Post-Quantum Cryptography: Securing AI Systems against Quantum Threats

Abstract

As artificial intelligence (AI) systems increasingly underpin critical applications in healthcare, finance, defense, and infrastructure, ensuring their security has become paramount. However, the rapid advancement of quantum computing poses a significant threat to classical cryptographic schemes that currently safeguard these systems. Quantum algorithms such as Shor’s and Grover’s threaten to undermine the confidentiality, integrity, and authentication of data and models that AI systems depend on. In this context, Post-Quantum Cryptography (PQC) has emerged as a crucial area of research aimed at developing cryptographic algorithms that are secure against both classical and quantum adversaries.

This paper investigates the intersection of quantum computing threats and AI system vulnerabilities, highlighting how current security mechanisms may fail in a post-quantum era. We explore various categories of PQC—including lattice-based, hash-based, and multivariate polynomial cryptography—and evaluate their applicability to securing AI systems, particularly in scenarios such as model distribution, federated learning, data encryption, and communication in AI-enabled edge and IoT environments.
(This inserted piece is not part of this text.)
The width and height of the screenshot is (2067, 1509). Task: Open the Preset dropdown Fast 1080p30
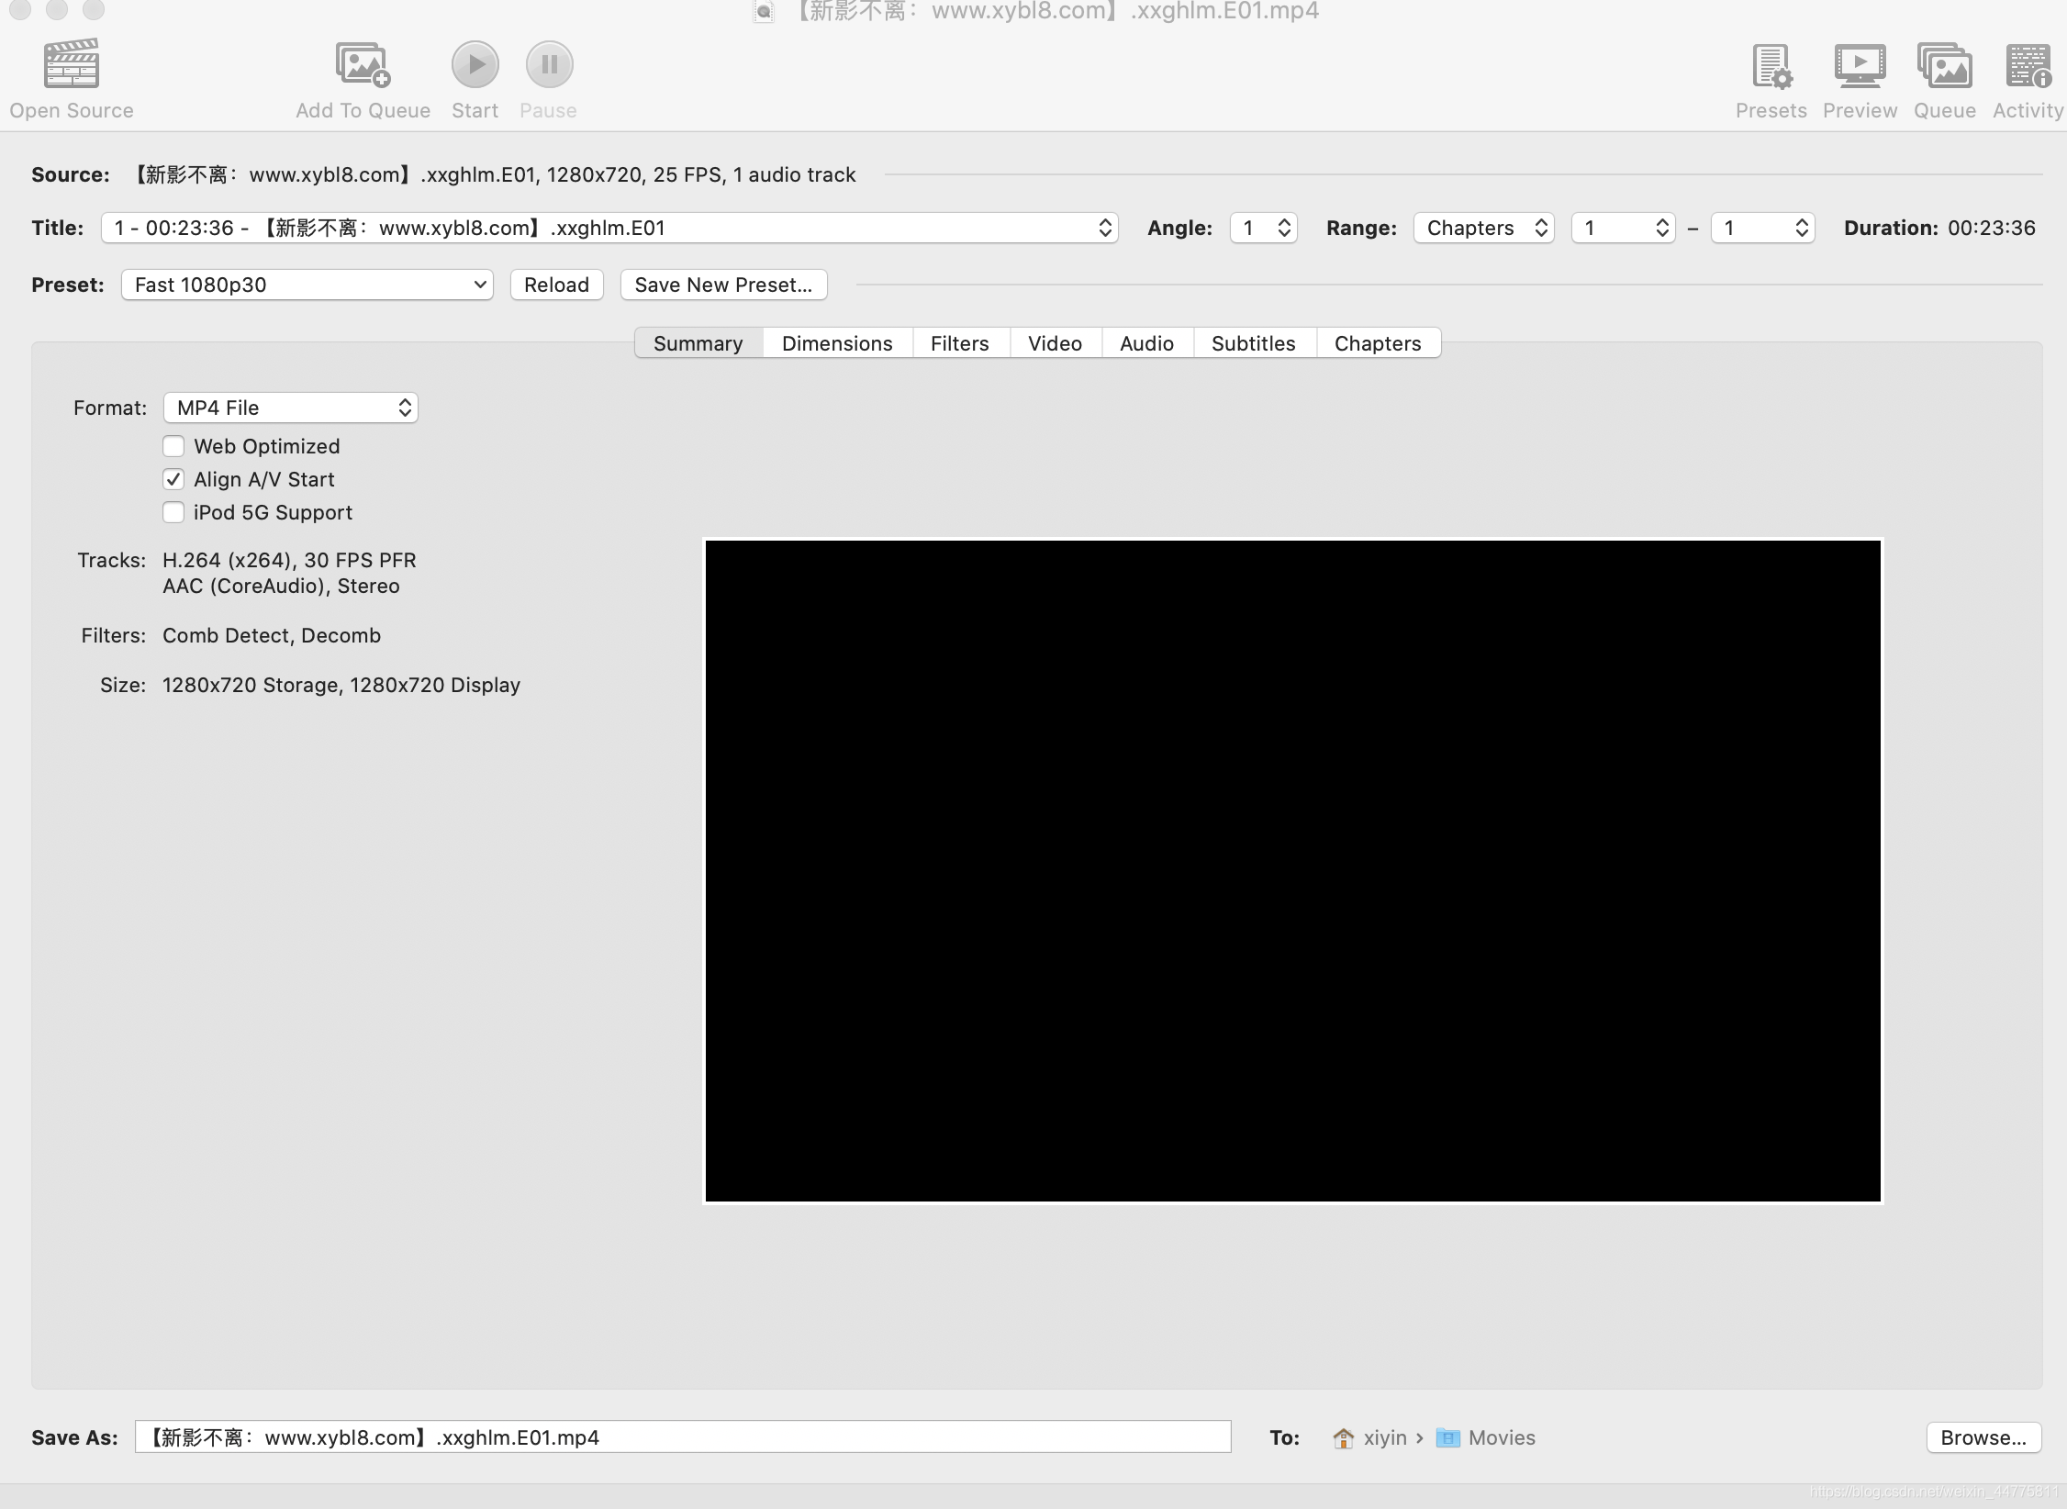[307, 285]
Through analysis of emerging use cases and proposed architectures, the paper outlines how PQC can be integrated into the AI lifecycle to mitigate quantum-era threats. It also identifies key challenges such as computational overhead, integration complexity, and standardization gaps. The study concludes by outlining future research opportunities, including the development of efficient PQC protocols tailored to AI workloads, the creation of quantum-resilient AI pipelines, and the importance of interdisciplinary collaboration to secure AI’s future.